** Opening DATA EXCERPTS block **
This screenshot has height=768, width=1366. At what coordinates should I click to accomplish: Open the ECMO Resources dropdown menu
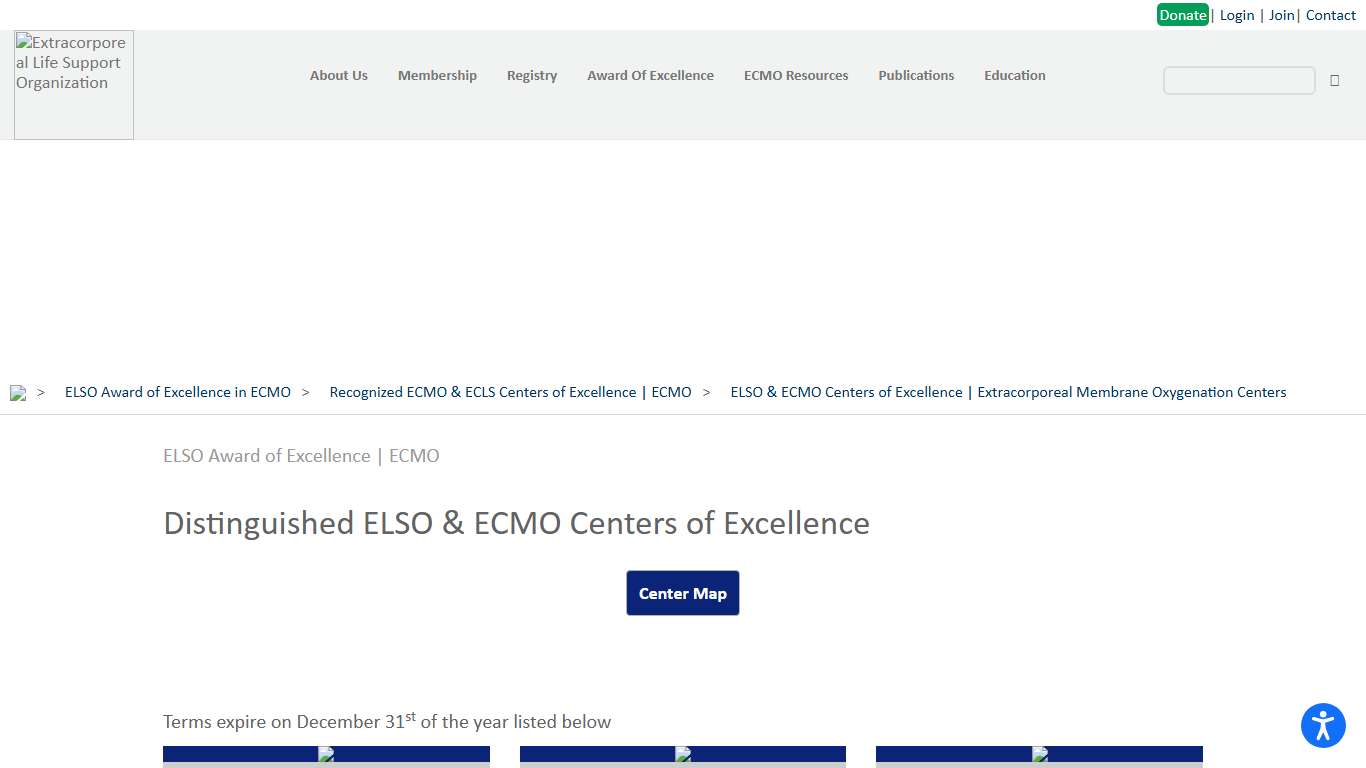point(795,75)
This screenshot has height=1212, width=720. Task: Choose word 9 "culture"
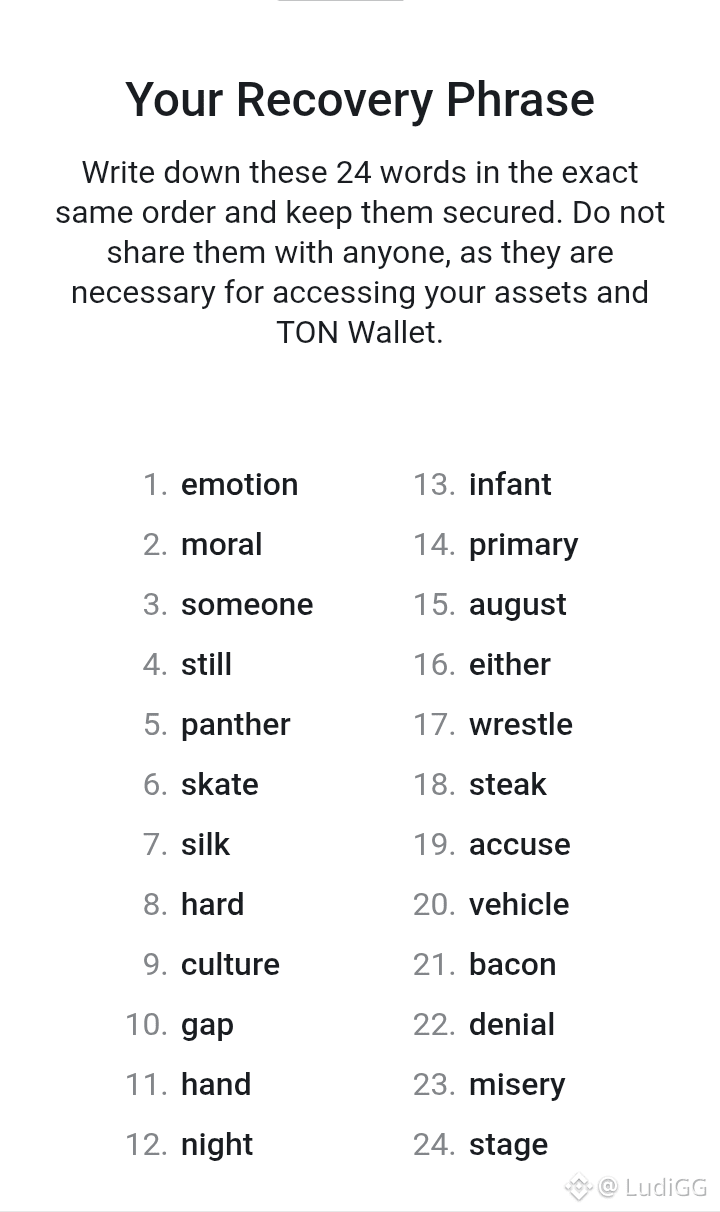tap(230, 965)
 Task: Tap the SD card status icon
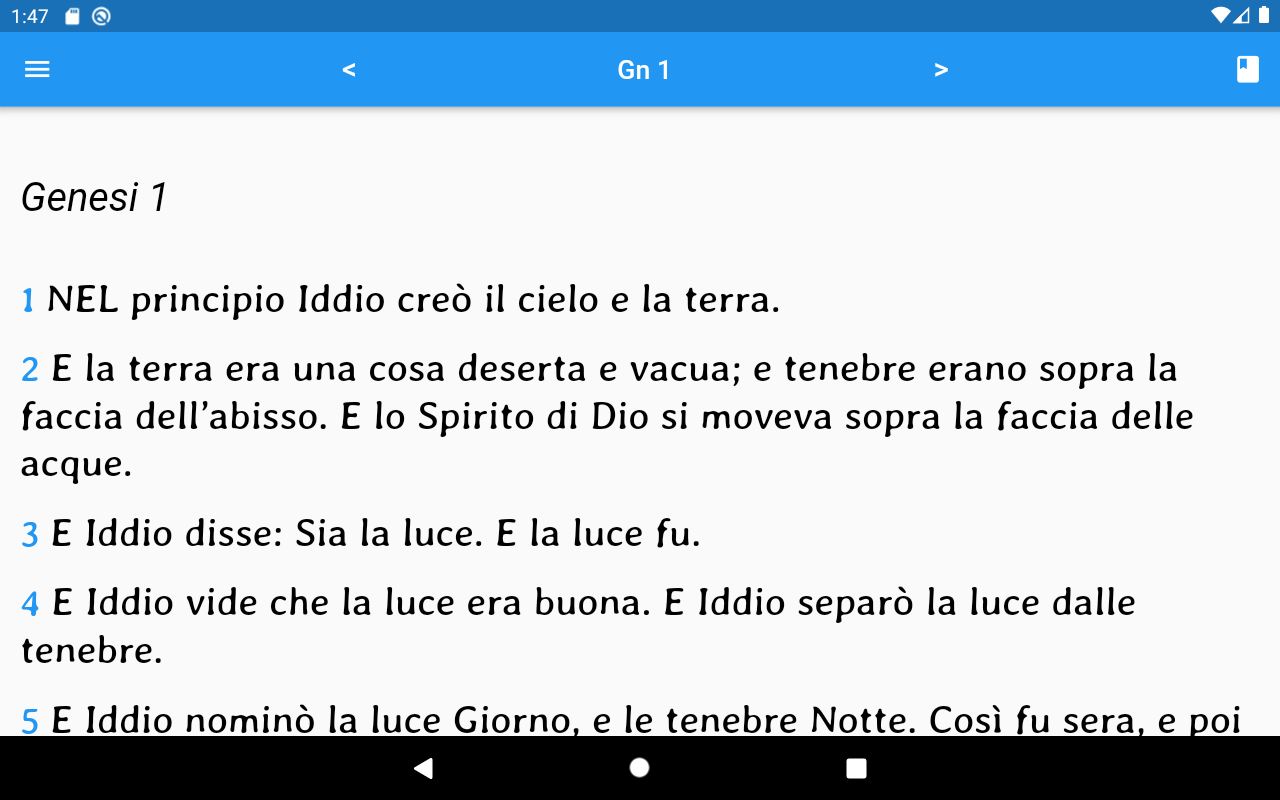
** Closing DATA EXCERPTS block **
BRIEF: Nothing in the entries above should change when they are printed again, except that the pictures are dropped.

OUTPUT:
This screenshot has height=768, width=1366. At what coordinates should I click to accomplish: Open the ECMO Resources dropdown menu
point(795,75)
This screenshot has height=1212, width=720. Task: Choose word 9 "culture"
tap(230, 965)
 Task: Tap the SD card status icon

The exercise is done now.